>>>

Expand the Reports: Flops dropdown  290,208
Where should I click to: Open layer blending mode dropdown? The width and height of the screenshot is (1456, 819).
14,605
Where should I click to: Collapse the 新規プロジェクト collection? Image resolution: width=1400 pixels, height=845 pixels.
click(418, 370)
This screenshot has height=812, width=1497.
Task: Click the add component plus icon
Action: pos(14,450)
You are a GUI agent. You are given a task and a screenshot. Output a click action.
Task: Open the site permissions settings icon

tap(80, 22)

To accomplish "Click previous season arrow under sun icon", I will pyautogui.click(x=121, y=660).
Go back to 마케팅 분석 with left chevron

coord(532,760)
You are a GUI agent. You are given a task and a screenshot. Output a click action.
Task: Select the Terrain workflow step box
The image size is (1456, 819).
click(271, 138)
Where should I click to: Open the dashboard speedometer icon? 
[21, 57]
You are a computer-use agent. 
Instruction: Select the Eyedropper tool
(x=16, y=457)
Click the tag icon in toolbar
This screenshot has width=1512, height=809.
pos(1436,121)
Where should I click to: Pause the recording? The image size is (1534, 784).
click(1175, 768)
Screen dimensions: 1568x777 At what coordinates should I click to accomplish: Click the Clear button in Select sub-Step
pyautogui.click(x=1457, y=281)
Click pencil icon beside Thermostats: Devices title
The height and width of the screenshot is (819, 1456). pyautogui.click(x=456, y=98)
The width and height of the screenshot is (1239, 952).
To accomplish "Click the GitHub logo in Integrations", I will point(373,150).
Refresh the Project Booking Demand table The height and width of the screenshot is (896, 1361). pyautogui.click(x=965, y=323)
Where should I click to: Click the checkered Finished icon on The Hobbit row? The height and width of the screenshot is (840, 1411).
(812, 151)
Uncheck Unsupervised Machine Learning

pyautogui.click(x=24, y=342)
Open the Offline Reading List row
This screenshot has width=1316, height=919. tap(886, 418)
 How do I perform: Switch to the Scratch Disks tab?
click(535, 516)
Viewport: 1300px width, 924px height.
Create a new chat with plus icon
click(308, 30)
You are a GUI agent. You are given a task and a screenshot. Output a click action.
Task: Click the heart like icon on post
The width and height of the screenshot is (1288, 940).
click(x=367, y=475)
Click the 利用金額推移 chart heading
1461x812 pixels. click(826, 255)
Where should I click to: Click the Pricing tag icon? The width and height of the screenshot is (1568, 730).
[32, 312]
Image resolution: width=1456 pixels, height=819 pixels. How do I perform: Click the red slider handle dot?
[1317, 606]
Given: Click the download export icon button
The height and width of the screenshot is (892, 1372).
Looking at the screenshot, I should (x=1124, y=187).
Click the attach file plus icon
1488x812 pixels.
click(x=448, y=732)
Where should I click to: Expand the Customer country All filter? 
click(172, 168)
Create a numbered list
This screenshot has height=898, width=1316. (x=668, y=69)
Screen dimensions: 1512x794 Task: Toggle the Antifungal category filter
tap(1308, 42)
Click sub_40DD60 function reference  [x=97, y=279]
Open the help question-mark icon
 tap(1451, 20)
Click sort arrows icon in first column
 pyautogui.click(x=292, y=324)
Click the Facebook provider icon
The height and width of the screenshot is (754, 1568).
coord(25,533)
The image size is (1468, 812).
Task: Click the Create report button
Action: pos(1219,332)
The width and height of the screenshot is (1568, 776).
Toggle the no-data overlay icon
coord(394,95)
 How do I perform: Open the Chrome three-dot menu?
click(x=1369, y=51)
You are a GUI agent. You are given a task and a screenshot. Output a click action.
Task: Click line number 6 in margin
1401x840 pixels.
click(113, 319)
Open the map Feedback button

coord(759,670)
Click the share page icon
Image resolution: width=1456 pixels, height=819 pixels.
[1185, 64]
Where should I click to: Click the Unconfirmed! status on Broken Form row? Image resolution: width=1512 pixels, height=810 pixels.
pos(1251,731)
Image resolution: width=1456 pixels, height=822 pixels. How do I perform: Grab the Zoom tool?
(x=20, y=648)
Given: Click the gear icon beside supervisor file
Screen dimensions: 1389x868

<<<

WHAT YOU NEED TO DO
Reproduce exactly the final stretch of the listing, starting at the line that contains "Given: Click the gear" and ending with the last line.

RESPONSE TO THE EXERCISE
Given: Click the gear icon beside supervisor file
Screen dimensions: 1389x868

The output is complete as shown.